For the relationship of Aksum and Sheba refer to the papers on the Sons of Shem (No. 212A-G) dealing with Sheba and the Sons of Keturah.

 

An interesting tradition of a slave rising to prominence in the Aksumite court is also related in the Wikipedia article (cf. the paper Slavery (No. 148)).

 

A story recorded by Rufinus has it that at that time, a foreign boy named Frumentius was made a slave of the royal court, and later a tutor to the royal children. When the king died, the queen asked Frumentius to help rule Axum. He had declined promised freedom and remained until the queen's son, Ezana, was old enough to rule.
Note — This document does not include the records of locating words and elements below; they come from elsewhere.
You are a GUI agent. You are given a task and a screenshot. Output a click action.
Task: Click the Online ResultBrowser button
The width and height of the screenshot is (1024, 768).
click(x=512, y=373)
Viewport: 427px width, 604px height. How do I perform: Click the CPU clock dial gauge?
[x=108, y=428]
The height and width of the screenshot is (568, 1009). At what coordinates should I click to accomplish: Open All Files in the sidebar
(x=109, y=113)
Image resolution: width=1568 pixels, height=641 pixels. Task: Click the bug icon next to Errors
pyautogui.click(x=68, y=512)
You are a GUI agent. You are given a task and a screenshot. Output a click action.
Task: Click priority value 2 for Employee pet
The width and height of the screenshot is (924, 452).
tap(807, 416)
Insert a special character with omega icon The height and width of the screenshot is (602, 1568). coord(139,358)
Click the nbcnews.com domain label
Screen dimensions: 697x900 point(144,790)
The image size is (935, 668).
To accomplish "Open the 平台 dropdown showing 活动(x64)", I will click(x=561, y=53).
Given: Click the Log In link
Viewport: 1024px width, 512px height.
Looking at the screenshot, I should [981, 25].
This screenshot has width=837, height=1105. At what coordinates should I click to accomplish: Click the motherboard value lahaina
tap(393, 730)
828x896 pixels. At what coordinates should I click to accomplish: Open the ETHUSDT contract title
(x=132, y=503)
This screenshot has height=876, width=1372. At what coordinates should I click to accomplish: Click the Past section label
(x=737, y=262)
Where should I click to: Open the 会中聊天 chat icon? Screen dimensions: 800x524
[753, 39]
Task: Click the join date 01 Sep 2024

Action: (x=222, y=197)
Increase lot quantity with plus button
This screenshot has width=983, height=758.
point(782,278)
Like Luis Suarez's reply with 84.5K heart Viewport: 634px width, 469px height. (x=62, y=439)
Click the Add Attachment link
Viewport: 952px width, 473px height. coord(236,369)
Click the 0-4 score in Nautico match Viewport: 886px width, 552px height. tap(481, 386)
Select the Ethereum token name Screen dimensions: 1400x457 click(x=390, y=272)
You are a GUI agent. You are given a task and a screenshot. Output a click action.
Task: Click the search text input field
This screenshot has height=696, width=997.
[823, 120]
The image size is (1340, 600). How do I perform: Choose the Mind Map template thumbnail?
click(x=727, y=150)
Frumentius established a number of Christian churches, and when Ezana became king he made Christianity the official religion of Aksum [Ecclesiastical History]. This custom of a slave who teaches kings remained an important tradition for the next few hundred years.

 

It was a cosmopolitan and culturally important state. It was a meeting place for a variety of cultures: Egyptian, Sudanic, Arabic, and Indian. The major Aksumite cities had Sabean, Jewish, Nubian, Christian, and even Buddhist minorities. … Aksum began to decline in the 7th century, and the population was forced to go farther inland to the highlands, eventually being defeated c. 950.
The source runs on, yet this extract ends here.